- **Problems to solve**
1. In the mortgage discussion, rewrite the paragraph beginning "You point out the Catch-22" more briefly, keeping its main facts.
2. Carry on the mortgage discussion from its final sentence with a few more sentences.

Same boat. Got a 10 year lock in at ~2% interest and now the rates are more then double that.

Going to do everything we can to keep that rate although we doing extra repayments just in case.

SocialEngineer56,

Doing extra payments when you have a 2% loan is just throwing money away. Savings accounts rates are minimum 4% right now - put your extra payments there if you’re super risk adverse. If you’re less risk adverse, buy mutual funds that match the market.

slazer2au,

Saving accounts pay out less then 2% here and we are taxed on the amout that is held in our saving account so it is more beneficial to downplay the mortgage.
Even with the extra payments we are still going to do ETF

silentdon,

Yup the people that are mostly disadvantaged by (and cause) a housing crash are the people that treat houses like stocks.

Boozilla,
@Boozilla@lemmy.world avatar

You point out the Catch-22 that a lot of people miss on this stuff. They get so fixated on increasing their property values because they want to screw someone over when they finally sell their house…not stopping to think that the same thing is about to happen to them when they go to buy one. Not to mention, higher property values means higher property taxes (in some places, anyway).

ericbomb, (edited )

Yeah like it’s cool my 200k town home I bought 4 years ago is now selling for 400k (neighbor just sold for that much).

Except that means that the 350k home I was thinking might be a nice upgrade one day, is 700k.

Like I’m way more screwed over now unless I intend to like sell my home then move to the middle of nowhere. All that higher value means is property taxes like you said. But of course renters are the most screwed.

- **Supplied data**
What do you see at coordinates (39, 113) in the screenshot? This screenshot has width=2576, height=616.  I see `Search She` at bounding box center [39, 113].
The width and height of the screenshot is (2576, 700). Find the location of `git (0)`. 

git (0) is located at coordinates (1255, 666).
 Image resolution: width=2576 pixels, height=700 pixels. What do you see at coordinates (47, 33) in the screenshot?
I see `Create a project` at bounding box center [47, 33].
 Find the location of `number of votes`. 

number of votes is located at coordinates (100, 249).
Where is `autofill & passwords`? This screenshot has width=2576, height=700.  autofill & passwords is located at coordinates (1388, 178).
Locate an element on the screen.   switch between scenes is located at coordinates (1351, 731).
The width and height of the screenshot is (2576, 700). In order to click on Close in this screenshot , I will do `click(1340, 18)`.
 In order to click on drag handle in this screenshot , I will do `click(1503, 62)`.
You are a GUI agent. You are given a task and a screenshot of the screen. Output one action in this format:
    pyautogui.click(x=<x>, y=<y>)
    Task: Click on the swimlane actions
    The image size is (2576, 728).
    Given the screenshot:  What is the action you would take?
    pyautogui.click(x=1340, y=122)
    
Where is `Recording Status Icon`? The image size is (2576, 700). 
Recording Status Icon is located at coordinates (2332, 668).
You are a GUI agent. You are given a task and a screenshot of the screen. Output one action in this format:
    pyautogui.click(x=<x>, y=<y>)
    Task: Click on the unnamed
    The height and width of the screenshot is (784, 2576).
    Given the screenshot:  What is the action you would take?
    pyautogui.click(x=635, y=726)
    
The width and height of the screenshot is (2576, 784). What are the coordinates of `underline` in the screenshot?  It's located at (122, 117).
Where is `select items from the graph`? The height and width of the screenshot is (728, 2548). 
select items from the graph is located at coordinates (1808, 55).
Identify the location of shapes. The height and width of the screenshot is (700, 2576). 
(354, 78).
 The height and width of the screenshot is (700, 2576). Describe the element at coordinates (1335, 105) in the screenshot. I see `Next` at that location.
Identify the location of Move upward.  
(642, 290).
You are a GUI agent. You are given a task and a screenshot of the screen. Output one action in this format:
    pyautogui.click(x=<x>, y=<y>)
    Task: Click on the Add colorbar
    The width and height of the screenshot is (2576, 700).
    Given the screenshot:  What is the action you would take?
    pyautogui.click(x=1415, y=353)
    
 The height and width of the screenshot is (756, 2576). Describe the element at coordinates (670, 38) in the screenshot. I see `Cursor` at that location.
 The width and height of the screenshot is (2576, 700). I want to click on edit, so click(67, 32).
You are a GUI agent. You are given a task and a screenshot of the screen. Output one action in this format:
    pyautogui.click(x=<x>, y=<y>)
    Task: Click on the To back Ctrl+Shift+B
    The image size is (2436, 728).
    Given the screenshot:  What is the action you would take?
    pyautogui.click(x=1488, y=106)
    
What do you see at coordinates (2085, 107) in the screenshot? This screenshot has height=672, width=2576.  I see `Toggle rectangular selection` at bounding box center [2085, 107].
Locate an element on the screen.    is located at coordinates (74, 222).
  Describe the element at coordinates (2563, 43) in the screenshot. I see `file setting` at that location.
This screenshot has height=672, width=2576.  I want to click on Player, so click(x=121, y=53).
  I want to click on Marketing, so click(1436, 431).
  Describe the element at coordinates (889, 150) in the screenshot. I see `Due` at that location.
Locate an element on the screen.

- **Results**
1. Many people miss a Catch-22. They focus on raising their property values so they can profit when they sell, without realizing they will face the same inflated prices when they buy. In some places, higher property values also mean higher property taxes.

2.
TropicalDingdong,

This is precisely why your home price won’t crash. You are locked in and so is everyone else. You literally can’t do better, so selling is a bad move.

TheWoozy,

Yep. Nobody’s buying, because they can’t afford to, and nobody’s selling because they can’t afford to.

fruitSnackSupreme,

I just sold my condo and went back to renting. Best choice ever. Feels great to be free.

TropicalDingdong,

If it makes you feel good, I’d say congrats. I’ve never owned a condo and it has different considerations than a home. I sold my first house in March 2021 after I bought our current house in 2020. Both felt like some of the smartest, best times moves. I actually do wish I would have bought a more expensive house in 2020, but we’re likely buying more land in the next 2-5 years. Not holding some kind of property right now (again, idk about condos), feels like leaving stupid money on the table.

AA5B,

This was actually my thought process when I got divorced. It probably would have been prudent in many ways to downsize to a condo, since it’s just me, however I could afford to buy my ex out of the house and any percent gains will be off a much higher base. I’m hoping that when I do eventually downsize, that my equity will be higher than if I had a paid off condo. In your example, doubling prices gained $200k inequity for the condo owner, vs $350k gain for the house owner (of course it’s more complicated when you factor in the mortgage)

… so yeah, it would suck for the housing market to crash, or stay down

ColeSloth,

I have like 15 years left on a 30 year fixed rate. I’d like to move closer to where I work, but I don’t want another 30 year loan and a 15 year would currently be a much higher interest rate, so I’m stuck with my house until it’s close to being paid off. Doesn’t really matter what homes are costing when you have to buy another after selling. Expensive houses only help people who own multiple homes and aren’t replacing what they sell.

ChuckLopez,

A housing crash is only bad for you if you’re either outright selling, or moving to a less expensive house.

ReluctantMuskrat,

A bad crash can make you owe more than you can get for the house, which can make it impossible for you to move without losing money. If you lose your job or have to relocate involuntarily, property being cheaper elsewhere isn’t much consolation if you are under water on your existing loan.

ChuckLopez,

Yes, so outright selling, or moving to a less expensive house, voluntarily or not.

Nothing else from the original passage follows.